• [What to produce] The entries below must be returned exactly as they stand.

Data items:
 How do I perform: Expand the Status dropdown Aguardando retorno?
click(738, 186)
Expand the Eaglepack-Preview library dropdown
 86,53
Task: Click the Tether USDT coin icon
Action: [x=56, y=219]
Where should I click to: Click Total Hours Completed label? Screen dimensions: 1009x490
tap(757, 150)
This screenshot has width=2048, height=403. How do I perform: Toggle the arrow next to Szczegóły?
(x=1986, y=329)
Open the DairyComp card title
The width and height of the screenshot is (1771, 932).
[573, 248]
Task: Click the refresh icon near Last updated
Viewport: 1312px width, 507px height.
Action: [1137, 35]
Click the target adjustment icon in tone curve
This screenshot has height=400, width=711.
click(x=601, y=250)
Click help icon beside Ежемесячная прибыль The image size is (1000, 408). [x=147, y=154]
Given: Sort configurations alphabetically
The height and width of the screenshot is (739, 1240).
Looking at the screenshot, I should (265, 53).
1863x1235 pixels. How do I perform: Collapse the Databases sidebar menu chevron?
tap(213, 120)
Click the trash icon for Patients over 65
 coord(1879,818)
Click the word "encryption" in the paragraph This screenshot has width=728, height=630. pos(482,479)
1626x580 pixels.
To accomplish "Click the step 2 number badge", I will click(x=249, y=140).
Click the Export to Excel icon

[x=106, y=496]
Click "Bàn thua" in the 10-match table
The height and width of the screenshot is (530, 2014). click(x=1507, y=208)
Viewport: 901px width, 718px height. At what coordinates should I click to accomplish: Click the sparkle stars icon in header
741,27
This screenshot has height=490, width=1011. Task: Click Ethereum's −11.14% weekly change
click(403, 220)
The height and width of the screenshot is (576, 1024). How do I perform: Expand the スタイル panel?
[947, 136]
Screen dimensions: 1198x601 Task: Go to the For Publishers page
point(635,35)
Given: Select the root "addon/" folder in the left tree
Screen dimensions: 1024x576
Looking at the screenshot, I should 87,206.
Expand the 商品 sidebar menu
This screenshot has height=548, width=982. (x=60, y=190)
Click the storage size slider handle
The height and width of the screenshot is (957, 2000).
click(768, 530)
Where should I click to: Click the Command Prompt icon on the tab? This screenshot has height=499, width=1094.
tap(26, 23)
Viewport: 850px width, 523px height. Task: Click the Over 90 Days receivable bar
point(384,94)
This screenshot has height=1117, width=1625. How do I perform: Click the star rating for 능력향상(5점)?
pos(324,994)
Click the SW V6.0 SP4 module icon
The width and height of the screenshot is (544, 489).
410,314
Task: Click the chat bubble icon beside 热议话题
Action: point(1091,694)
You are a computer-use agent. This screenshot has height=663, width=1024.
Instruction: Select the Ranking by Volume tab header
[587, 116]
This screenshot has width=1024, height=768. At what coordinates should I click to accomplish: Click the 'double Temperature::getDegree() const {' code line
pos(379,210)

• [Response for this exercise]
 How do I perform: Expand the Status dropdown Aguardando retorno?
click(738, 186)
Expand the Eaglepack-Preview library dropdown
 86,53
Task: Click the Tether USDT coin icon
Action: [x=56, y=219]
Where should I click to: Click Total Hours Completed label? Screen dimensions: 1009x490
tap(757, 150)
This screenshot has width=2048, height=403. How do I perform: Toggle the arrow next to Szczegóły?
(x=1986, y=329)
Open the DairyComp card title
The width and height of the screenshot is (1771, 932).
[573, 248]
Task: Click the refresh icon near Last updated
Viewport: 1312px width, 507px height.
Action: [1137, 35]
Click the target adjustment icon in tone curve
This screenshot has height=400, width=711.
click(x=601, y=250)
Click help icon beside Ежемесячная прибыль The image size is (1000, 408). [x=147, y=154]
Given: Sort configurations alphabetically
The height and width of the screenshot is (739, 1240).
Looking at the screenshot, I should (265, 53).
1863x1235 pixels. How do I perform: Collapse the Databases sidebar menu chevron?
tap(213, 120)
Click the trash icon for Patients over 65
 coord(1879,818)
Click the word "encryption" in the paragraph This screenshot has width=728, height=630. pos(482,479)
1626x580 pixels.
To accomplish "Click the step 2 number badge", I will click(x=249, y=140).
Click the Export to Excel icon

[x=106, y=496]
Click "Bàn thua" in the 10-match table
The height and width of the screenshot is (530, 2014). click(x=1507, y=208)
Viewport: 901px width, 718px height. At what coordinates should I click to accomplish: Click the sparkle stars icon in header
741,27
This screenshot has height=490, width=1011. Task: Click Ethereum's −11.14% weekly change
click(403, 220)
The height and width of the screenshot is (576, 1024). How do I perform: Expand the スタイル panel?
[947, 136]
Screen dimensions: 1198x601 Task: Go to the For Publishers page
point(635,35)
Given: Select the root "addon/" folder in the left tree
Screen dimensions: 1024x576
Looking at the screenshot, I should 87,206.
Expand the 商品 sidebar menu
This screenshot has height=548, width=982. (x=60, y=190)
Click the storage size slider handle
The height and width of the screenshot is (957, 2000).
click(768, 530)
Where should I click to: Click the Command Prompt icon on the tab? This screenshot has height=499, width=1094.
tap(26, 23)
Viewport: 850px width, 523px height. Task: Click the Over 90 Days receivable bar
point(384,94)
This screenshot has height=1117, width=1625. How do I perform: Click the star rating for 능력향상(5점)?
pos(324,994)
Click the SW V6.0 SP4 module icon
The width and height of the screenshot is (544, 489).
410,314
Task: Click the chat bubble icon beside 热议话题
Action: point(1091,694)
You are a computer-use agent. This screenshot has height=663, width=1024.
Instruction: Select the Ranking by Volume tab header
[587, 116]
This screenshot has width=1024, height=768. At what coordinates should I click to accomplish: Click the 'double Temperature::getDegree() const {' code line
pos(379,210)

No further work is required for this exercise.